**Your instructions:** Output the records below verbatim, line by line, without altering anything.

(Source data)
------------------------------------------------------------------------

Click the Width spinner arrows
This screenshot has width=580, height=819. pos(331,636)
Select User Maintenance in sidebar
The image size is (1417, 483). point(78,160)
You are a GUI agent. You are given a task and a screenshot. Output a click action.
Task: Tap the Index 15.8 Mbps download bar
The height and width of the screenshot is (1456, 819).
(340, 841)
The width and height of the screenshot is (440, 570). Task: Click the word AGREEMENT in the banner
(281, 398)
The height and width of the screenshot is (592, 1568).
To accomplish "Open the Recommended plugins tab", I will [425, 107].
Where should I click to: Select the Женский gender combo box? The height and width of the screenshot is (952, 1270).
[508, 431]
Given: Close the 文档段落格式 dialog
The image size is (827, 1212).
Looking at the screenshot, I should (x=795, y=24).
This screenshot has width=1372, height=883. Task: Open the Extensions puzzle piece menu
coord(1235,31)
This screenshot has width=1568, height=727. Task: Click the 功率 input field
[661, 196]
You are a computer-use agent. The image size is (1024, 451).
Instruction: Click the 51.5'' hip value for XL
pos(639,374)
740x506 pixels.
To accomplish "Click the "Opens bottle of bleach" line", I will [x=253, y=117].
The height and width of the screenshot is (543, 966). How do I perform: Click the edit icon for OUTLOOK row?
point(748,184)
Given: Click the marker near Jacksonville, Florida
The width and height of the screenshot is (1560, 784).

------------------------------------------------------------------------

**Solution for this exercise:**
Click the Width spinner arrows
This screenshot has width=580, height=819. pos(331,636)
Select User Maintenance in sidebar
The image size is (1417, 483). point(78,160)
You are a GUI agent. You are given a task and a screenshot. Output a click action.
Task: Tap the Index 15.8 Mbps download bar
The height and width of the screenshot is (1456, 819).
(340, 841)
The width and height of the screenshot is (440, 570). Task: Click the word AGREEMENT in the banner
(281, 398)
The height and width of the screenshot is (592, 1568).
To accomplish "Open the Recommended plugins tab", I will [425, 107].
Where should I click to: Select the Женский gender combo box? The height and width of the screenshot is (952, 1270).
[508, 431]
Given: Close the 文档段落格式 dialog
The image size is (827, 1212).
Looking at the screenshot, I should (x=795, y=24).
This screenshot has width=1372, height=883. Task: Open the Extensions puzzle piece menu
coord(1235,31)
This screenshot has width=1568, height=727. Task: Click the 功率 input field
[661, 196]
You are a computer-use agent. The image size is (1024, 451).
Instruction: Click the 51.5'' hip value for XL
pos(639,374)
740x506 pixels.
To accomplish "Click the "Opens bottle of bleach" line", I will [x=253, y=117].
The height and width of the screenshot is (543, 966). How do I perform: Click the edit icon for OUTLOOK row?
point(748,184)
Given: Click the marker near Jacksonville, Florida
The width and height of the screenshot is (1560, 784).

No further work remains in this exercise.